Using Apple CarPlay: The Good, The Bad, The Ugly
For years we’ve been asking why our cars’ infotainment systems can’t just operate like our smartphones. After what feels like eons, that day has finally arrived. For Apple iPhone users, the interface is called Apple CarPlay. The premise is simple: Connect your iPhone to the car and operate it through the infotainment system’s center screen and voice commands.
We’ve now had the opportunity to play with Apple CarPlay in a variety of vehicles ranging from the new 2016 Chevrolet Camaro SS–Motor Authority’s Best Car To Buy 2016–to the new 2017 Audi Q7. Here’s what we’ve learned:
In general, CarPlay delivers on its promise. It allows your car’s infotainment system to mimic and replace your iPhone while driving. The same icons that you see on your iPhone are on the infotainment screen. Tap the hands-free button on the steering wheel and many of the functions are voice operated using Siri. The system can read incoming text messages aloud and let you dictate responses with ease. Apple Maps works just like it does on your iPhone and you use Siri to look up your destination. Your phone’s contacts, call history, and voicemail are all right there on the screen, and even some third-party music apps like Spotify and Pandora work along with Apple’s own Music app. No matter the vehicle in which we’ve tested CarPlay, it seems to work smoothly without lag.
While the screen looks the same, the way you control CarPlay can vary by car. The software adapts to the infotainment system’s interface and controls. The Chevrolet Camaro’s infotainment system features a touchscreen interface, so you just tap the icons or swipe and pinch. That’s the closest to the way your phone works. If you’re in the latest Audis, the MMI interface uses buttons, knobs, a touchpad, and a scroll wheel, yet only the scroll wheel works with CarPlay. It’s much clumsier to use in this format than with a touchscreen.
In its current form, CarPlay requires you to plug your iPhone into a USB port in the vehicle via a Lightning cable. It will not work via Bluetooth, though we were told by a Chevrolet PR representative that this is the number one complaint regarding CarPlay and it should be rectified with a future software update.
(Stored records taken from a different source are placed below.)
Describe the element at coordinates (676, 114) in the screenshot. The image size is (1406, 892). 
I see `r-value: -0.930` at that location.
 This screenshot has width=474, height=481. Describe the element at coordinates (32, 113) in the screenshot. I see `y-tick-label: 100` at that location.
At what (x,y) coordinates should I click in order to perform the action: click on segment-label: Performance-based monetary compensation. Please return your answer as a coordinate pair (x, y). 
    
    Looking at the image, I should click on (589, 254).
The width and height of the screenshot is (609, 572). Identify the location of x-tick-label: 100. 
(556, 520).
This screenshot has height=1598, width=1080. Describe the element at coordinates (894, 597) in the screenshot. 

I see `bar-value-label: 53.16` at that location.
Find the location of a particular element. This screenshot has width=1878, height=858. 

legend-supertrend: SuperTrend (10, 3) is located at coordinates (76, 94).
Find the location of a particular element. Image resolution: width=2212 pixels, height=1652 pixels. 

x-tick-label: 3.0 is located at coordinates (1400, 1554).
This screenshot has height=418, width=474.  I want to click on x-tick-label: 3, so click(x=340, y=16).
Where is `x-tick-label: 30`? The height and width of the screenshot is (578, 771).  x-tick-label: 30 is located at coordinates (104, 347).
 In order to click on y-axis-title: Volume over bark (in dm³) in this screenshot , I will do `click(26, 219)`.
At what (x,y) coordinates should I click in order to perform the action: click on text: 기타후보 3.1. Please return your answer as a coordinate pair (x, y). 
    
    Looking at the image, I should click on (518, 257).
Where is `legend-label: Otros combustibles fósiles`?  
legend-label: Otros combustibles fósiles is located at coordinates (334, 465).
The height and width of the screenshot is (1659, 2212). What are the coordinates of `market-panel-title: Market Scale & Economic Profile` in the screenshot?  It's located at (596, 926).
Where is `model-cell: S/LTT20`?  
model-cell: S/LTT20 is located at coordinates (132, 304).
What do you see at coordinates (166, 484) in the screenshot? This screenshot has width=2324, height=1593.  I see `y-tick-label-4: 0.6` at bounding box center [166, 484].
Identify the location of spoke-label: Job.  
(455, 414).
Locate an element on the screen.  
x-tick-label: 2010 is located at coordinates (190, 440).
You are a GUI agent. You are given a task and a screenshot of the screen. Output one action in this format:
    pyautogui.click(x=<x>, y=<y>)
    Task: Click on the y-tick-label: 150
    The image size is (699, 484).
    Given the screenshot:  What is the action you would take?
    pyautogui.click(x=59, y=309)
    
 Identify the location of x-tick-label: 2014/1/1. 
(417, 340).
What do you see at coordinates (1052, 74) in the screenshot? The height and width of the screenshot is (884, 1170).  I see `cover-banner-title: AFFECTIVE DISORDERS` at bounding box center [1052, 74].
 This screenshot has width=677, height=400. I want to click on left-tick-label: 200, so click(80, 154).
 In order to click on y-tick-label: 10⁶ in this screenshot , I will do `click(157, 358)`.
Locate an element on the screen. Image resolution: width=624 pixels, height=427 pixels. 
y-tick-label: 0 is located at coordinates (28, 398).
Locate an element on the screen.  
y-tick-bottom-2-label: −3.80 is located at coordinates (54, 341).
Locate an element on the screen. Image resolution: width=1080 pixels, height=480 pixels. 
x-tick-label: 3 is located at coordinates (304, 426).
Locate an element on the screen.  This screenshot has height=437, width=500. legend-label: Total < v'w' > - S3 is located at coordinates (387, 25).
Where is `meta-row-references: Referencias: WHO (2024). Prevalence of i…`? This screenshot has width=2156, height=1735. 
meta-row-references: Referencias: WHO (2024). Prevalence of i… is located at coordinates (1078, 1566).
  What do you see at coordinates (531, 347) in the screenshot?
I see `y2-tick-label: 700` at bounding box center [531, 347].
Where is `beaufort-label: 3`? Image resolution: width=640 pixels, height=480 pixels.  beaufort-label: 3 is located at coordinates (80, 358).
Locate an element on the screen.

Perhaps the most annoying thing about CarPlay is what happens if you touch your phone while it’s plugged in. Because the system acts like an application launcher, if you or a passenger touches your phone it will change what’s displayed on the infotainment screen. It gets worse if you want to listen to satellite radio while using Apple Maps for navigation. If you or a passenger touches the iPhone and open Facebook, or any other app, it will cut the satellite radio and change audio inputs to your iPhone. This is because you’ve just told the car to look at your iPhone and it, too, is an audio source connected via USB.
Is Apple CarPlay perfect? No, but it does what we’ve wanted for quite some time. Also consider that CarPlay is software, and it will continually evolve with updates and upgrades to become better, smarter, and more advanced. It’s a massive leap in the right direction for consumers in an era when things seem to be getting more and more complicated.